* Problems to work on
- 1) From the article on UK inflation, output the passage from "4 min Read Published: 22" to "live music tickets.".
- 2) According to the article on UK inflation, what did annual food price inflation fall to, and from what level?
- 3) Decide whether each statement agrees with the article on UK inflation. Answer yes or no, and quote the deciding words.
(a) The September CPI figure had been widely expected to reach 4%.
(b) September was the 10th consecutive month in which CPI exceeded the government's 2% target.
(c) The ONS recorded a higher CPI figure for August than for September.

* Extract
Inflation remains at 3.8% to raise hopes of an interest rate cut this year

4 min Read Published: 22 Oct 2025

Couple shopping in supermarketUK inflation has remained at 3.8% for the 12 months to September 2025 – despite expectations that it would rise – raising hopes for an interest cut before the end of the year.

The Consumer Prices Index (CPI) figure for September matches what was recorded by the Office for National Statistics (ONS) for July and August this year. It had been widely expected to grow to 4%, but the ONS said a fall in food prices and a slowdown in recreational spending had offset higher transport costs. This was the first easing of annual food price inflation in six months, which fell from 5.1% to 4.5%, driven by a 0.2% fall in food prices since August. It was supported by the slowing price rises in the "recreation and culture" sector, which includes theatre, cinema and live music tickets.

This reading marks the 12th consecutive month in which the CPI has topped the government's 2% target, but it has still raised hopes that there could be an interest rate cut sooner than had been expected. Some economists now believe that inflation will follow a downward trajectory in the coming months, creating conditions for lower interest rates.

Suren Thiru, economics director at the Institute of Chartered Accountants, said the "unexpectedly restrained reading suggests that inflation has now peaked".

Will there now be an interest rate cut this year?

The Bank of England’s monetary policy committee (MPC) will meet in November and December this year to decide on any changes to the base rate. Most predictions had been that there would be no change to the rate in an effort to counter rising inflation, but with inflation remaining at 3.8% and, crucially, food price inflation falling, that could change.

* Dataset extract
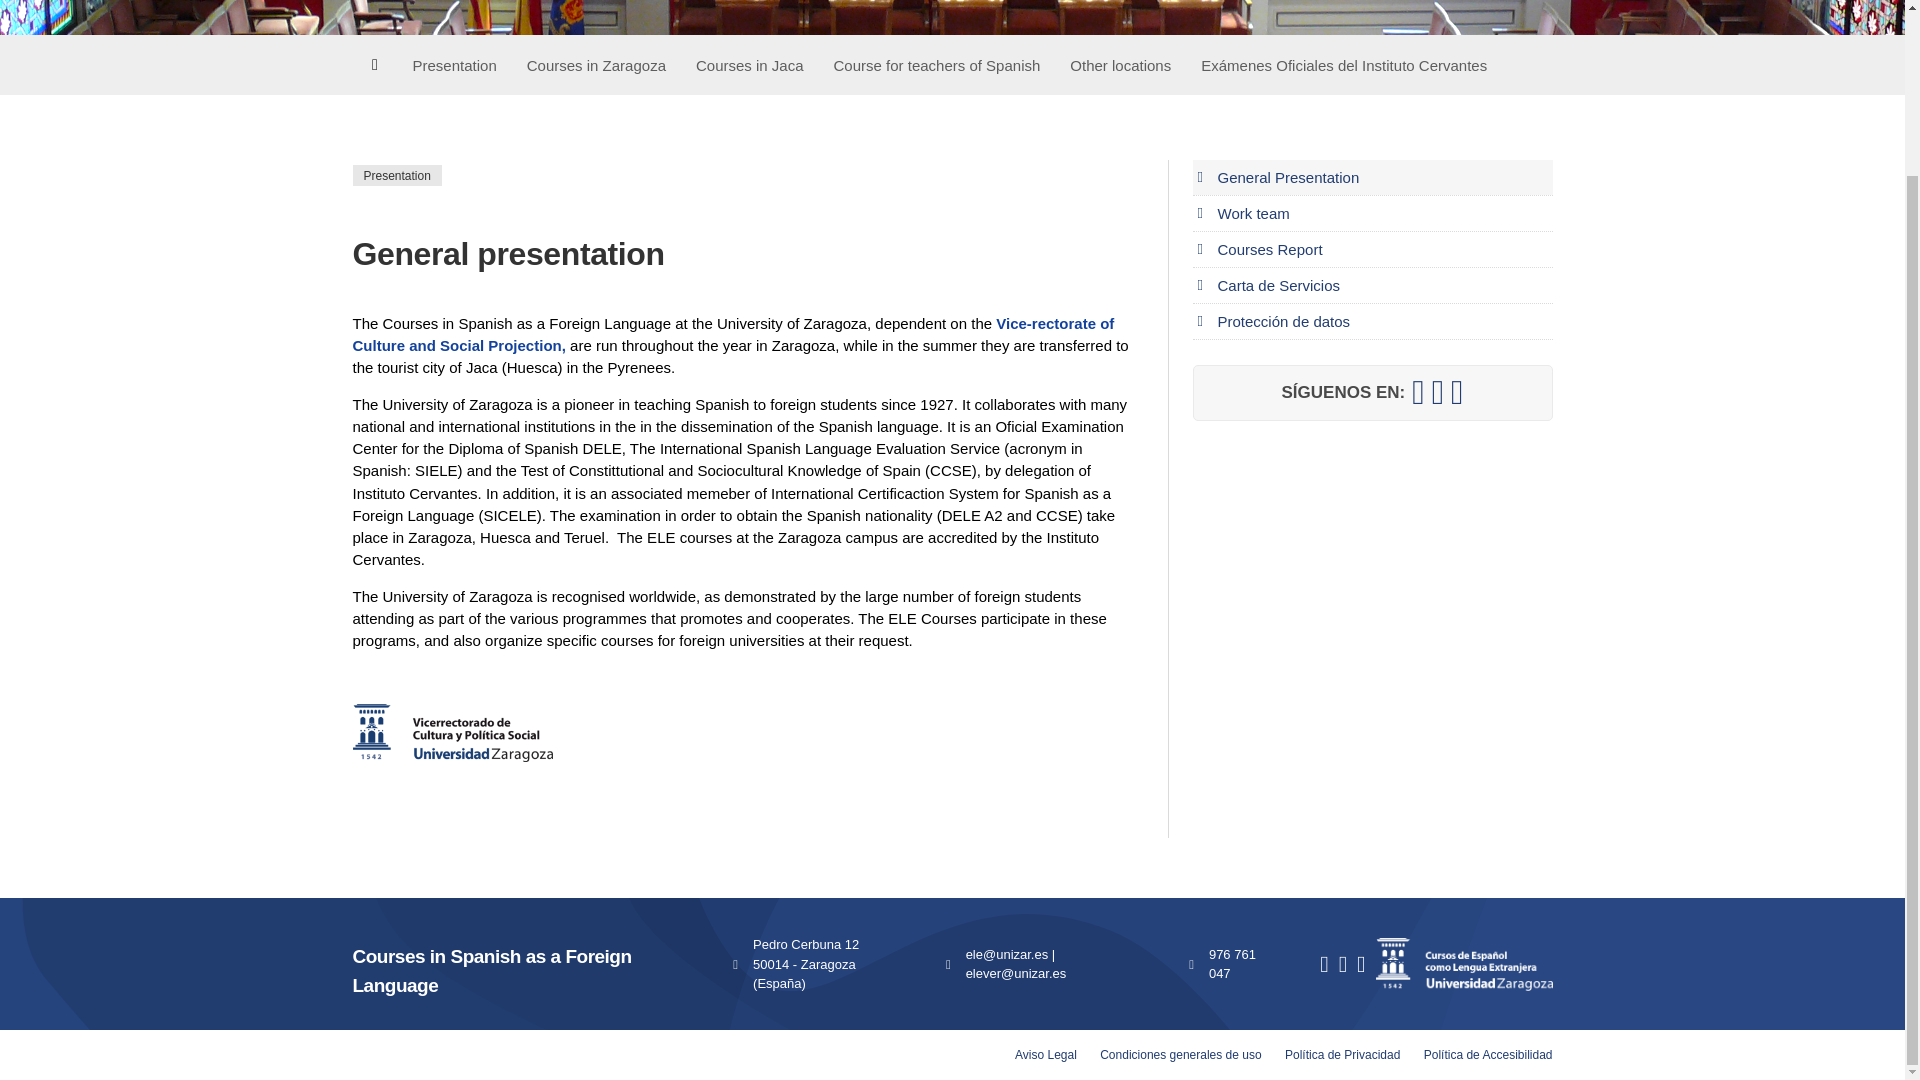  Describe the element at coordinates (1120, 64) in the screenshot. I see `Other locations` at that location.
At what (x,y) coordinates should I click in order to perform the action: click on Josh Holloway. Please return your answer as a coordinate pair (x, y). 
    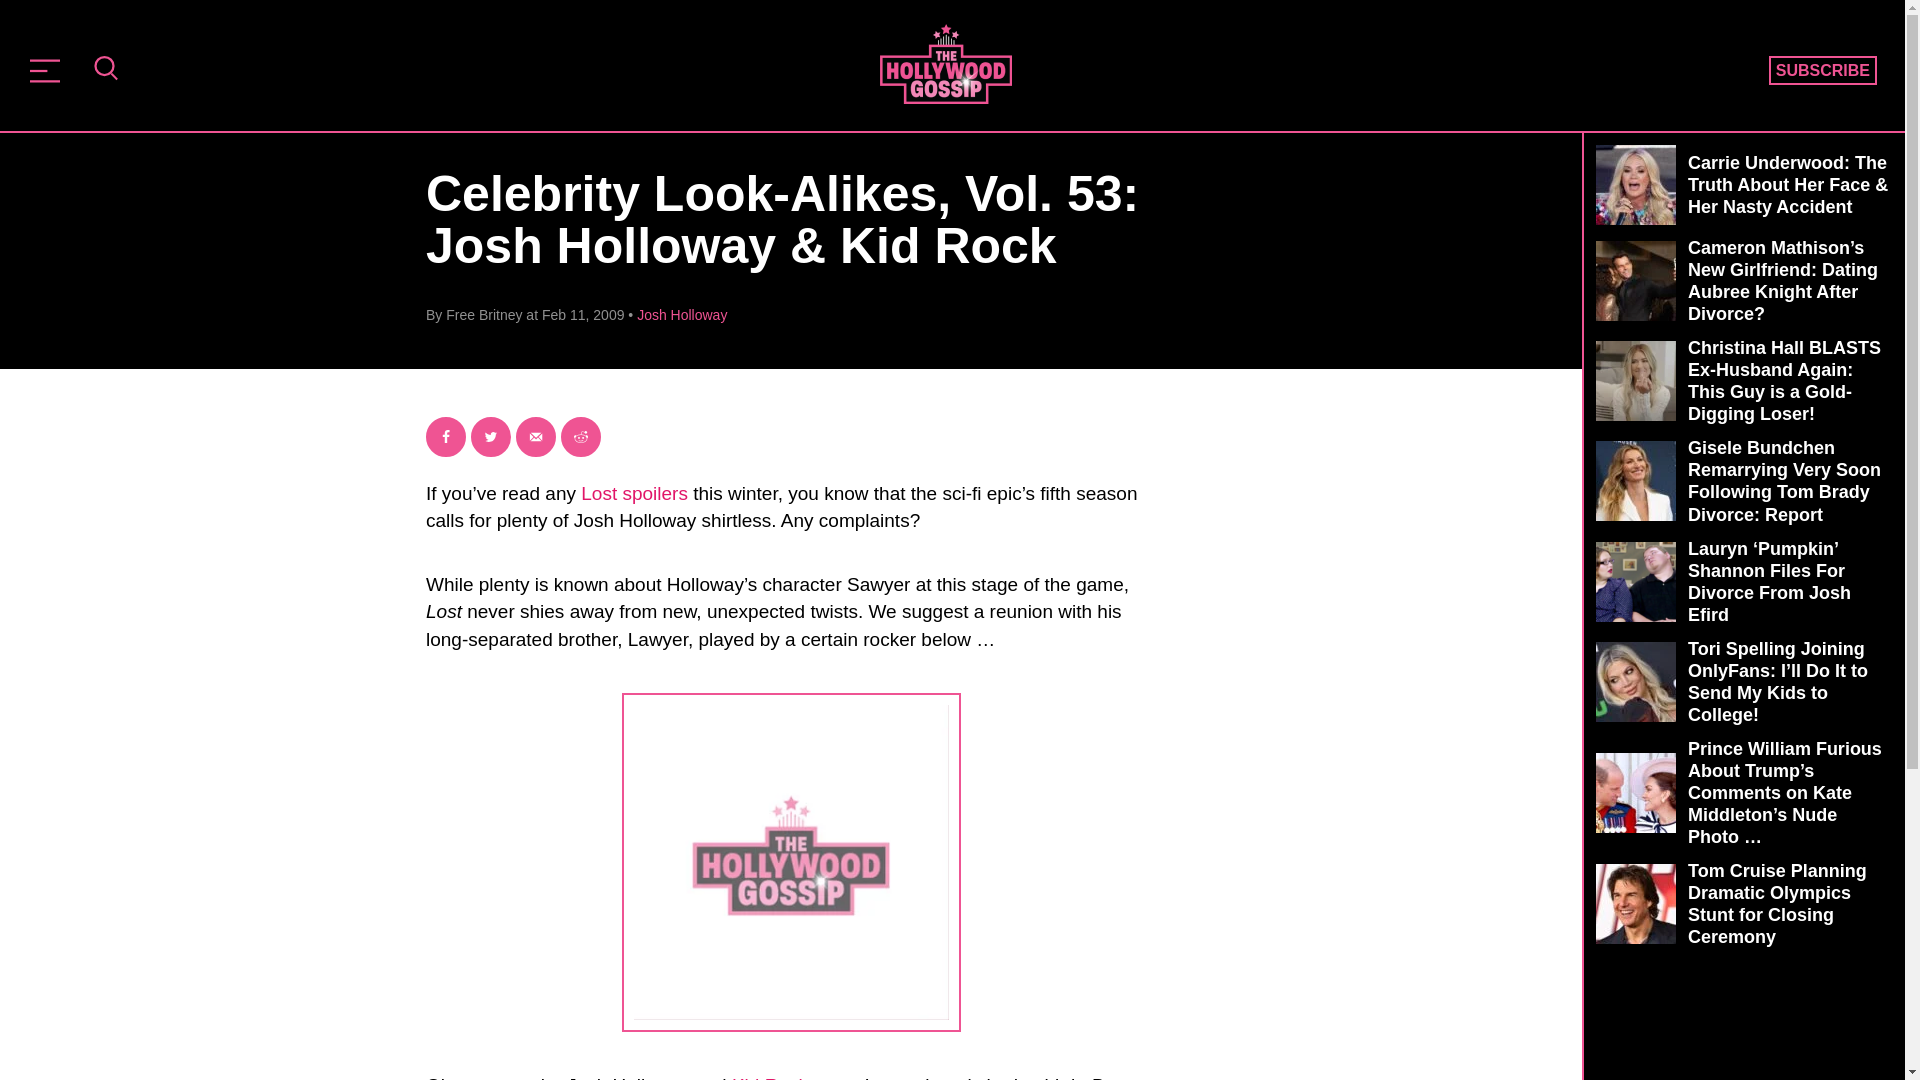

* Exercise results
- 1)
4 min Read Published: 22 Oct 2025

Couple shopping in supermarketUK inflation has remained at 3.8% for the 12 months to September 2025 – despite expectations that it would rise – raising hopes for an interest cut before the end of the year.

The Consumer Prices Index (CPI) figure for September matches what was recorded by the Office for National Statistics (ONS) for July and August this year. It had been widely expected to grow to 4%, but the ONS said a fall in food prices and a slowdown in recreational spending had offset higher transport costs. This was the first easing of annual food price inflation in six months, which fell from 5.1% to 4.5%, driven by a 0.2% fall in food prices since August. It was supported by the slowing price rises in the "recreation and culture" sector, which includes theatre, cinema and live music tickets.

- 2) It fell from 5.1% to 4.5%.

- 3)
(a) Yes: "It had been widely expected to grow to 4%"
(b) No: "This reading marks the 12th consecutive month in which the CPI has topped the government's 2% target"
(c) No: "The Consumer Prices Index (CPI) figure for September matches what was recorded by the Office for National Statistics (ONS) for July and August this year."